--- STORED DATA Enclosed Below ---
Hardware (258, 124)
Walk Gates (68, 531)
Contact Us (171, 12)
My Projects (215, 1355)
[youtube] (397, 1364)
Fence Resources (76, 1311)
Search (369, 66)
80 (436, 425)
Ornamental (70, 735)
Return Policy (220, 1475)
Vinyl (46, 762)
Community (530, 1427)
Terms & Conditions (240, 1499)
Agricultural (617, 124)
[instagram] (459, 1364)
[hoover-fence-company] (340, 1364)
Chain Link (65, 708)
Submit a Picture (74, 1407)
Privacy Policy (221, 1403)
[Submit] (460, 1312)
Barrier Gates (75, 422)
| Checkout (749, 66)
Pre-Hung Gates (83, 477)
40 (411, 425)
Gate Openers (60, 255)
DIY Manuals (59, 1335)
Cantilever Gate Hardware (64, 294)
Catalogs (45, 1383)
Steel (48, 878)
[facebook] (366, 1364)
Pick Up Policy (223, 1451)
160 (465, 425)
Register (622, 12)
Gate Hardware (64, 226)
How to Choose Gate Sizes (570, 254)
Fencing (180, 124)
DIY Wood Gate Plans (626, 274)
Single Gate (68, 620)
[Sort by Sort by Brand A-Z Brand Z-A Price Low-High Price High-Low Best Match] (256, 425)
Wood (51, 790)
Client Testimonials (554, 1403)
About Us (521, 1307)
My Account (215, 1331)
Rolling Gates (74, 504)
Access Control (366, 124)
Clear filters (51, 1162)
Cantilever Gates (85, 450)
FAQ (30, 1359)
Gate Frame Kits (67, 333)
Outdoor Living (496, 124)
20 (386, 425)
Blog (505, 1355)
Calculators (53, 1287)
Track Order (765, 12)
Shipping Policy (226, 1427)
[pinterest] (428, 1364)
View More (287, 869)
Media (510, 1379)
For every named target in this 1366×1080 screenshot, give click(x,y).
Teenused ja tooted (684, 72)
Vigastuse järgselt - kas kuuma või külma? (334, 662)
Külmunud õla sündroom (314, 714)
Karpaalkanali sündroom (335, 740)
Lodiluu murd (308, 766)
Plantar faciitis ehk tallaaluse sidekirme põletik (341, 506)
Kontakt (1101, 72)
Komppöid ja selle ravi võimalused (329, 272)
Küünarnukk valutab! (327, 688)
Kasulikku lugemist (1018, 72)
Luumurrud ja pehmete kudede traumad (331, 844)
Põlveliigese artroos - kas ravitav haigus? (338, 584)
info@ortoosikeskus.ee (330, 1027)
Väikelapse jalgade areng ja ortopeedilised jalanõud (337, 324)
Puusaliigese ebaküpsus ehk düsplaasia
--- End of Enclosed STORED DATA ---
## AIM OF THE TASK:
Lines in the data that include the word "Policy" should all be copied.

## ANSWER TO THIS TASK:
Return Policy (220, 1475)
Privacy Policy (221, 1403)
Pick Up Policy (223, 1451)
Shipping Policy (226, 1427)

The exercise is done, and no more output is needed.